Once the mixture has cooled to just warm (not hot or you will scramble the eggs), pour the beaten eggs over the top and fold them in with a wooden spoon. The egg is what holds the relleno together when you slice it on the table.
Heat the oven to 350F. Grease a wide 12-inch clay cazuela or a 9-by-13 baking dish generously with the remaining 2 tablespoons of manteca, sides included. Pile the relleno in loosely. Do not pack it down. Pressed-in stuffing turns gummy. Dot the top with a little more lard if you have it.
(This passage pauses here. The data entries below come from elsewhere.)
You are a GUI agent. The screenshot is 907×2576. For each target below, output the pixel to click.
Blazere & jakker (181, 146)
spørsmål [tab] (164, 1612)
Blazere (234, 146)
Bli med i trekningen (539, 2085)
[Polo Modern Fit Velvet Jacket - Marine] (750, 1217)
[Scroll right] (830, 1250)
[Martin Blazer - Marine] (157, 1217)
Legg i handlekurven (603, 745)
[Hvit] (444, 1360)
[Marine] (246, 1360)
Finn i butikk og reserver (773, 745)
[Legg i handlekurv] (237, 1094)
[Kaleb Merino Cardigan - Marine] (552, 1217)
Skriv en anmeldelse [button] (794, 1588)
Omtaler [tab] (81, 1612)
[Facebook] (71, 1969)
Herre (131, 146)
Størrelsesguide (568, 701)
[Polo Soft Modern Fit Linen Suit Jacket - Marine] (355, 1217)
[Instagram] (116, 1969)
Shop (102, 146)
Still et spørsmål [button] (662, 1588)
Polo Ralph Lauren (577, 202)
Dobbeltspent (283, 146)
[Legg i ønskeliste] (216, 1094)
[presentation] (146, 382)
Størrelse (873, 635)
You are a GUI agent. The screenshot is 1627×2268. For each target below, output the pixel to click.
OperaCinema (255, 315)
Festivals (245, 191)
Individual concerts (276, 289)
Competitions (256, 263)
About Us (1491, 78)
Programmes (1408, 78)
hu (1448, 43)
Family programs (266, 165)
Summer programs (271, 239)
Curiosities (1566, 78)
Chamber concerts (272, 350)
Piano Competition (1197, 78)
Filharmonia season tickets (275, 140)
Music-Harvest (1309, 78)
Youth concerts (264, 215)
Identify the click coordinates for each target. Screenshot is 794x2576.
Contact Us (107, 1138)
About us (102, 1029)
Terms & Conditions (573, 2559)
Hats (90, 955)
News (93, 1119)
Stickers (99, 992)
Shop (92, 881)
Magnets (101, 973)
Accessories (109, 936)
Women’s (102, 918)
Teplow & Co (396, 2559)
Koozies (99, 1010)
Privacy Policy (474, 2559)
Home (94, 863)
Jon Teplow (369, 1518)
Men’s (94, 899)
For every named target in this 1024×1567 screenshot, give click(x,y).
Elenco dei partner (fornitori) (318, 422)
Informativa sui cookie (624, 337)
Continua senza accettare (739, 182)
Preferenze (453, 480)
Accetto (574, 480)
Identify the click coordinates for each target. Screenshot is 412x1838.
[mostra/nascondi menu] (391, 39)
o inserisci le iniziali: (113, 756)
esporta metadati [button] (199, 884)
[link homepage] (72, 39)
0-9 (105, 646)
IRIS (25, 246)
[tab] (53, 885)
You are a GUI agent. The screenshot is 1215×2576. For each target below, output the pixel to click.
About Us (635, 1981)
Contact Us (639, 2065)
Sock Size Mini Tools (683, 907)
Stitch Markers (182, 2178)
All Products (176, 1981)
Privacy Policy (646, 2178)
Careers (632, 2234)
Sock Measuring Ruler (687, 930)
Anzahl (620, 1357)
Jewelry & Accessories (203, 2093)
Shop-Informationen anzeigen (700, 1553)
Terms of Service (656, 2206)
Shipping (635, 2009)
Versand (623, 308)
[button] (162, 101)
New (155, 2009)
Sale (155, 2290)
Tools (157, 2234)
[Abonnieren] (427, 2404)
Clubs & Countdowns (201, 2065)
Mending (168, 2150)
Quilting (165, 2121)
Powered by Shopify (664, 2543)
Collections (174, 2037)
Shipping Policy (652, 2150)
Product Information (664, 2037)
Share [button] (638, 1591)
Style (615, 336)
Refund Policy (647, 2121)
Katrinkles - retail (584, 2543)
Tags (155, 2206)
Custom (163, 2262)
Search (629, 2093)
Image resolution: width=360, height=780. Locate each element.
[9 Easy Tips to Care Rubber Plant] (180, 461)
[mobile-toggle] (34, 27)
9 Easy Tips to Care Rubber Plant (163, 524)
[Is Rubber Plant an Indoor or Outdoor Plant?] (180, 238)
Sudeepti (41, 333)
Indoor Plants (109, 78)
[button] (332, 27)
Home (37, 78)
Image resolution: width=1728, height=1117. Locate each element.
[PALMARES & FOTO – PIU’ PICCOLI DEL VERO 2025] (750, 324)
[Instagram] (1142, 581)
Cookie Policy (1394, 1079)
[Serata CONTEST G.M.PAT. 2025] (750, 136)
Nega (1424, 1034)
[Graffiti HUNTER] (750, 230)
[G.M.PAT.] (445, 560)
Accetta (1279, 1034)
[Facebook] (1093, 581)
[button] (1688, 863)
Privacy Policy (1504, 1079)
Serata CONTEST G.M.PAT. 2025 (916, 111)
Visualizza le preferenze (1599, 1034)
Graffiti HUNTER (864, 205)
Bake uncovered for 45 to 55 minutes, until the top is dark gold and crisp and the inside is set when you tap the cazuela.
Let the relleno rest in the cazuela for 10 minutes before serving. Scatter pomegranate seeds and a few parsley sprigs across the top if you have them. Bring the whole cazuela to the table. This is a dish for a Christmas pavo or a roast chicken from the panaderia, and it belongs in the middle of the family, not portioned in the kitchen. Asi se hace y punto.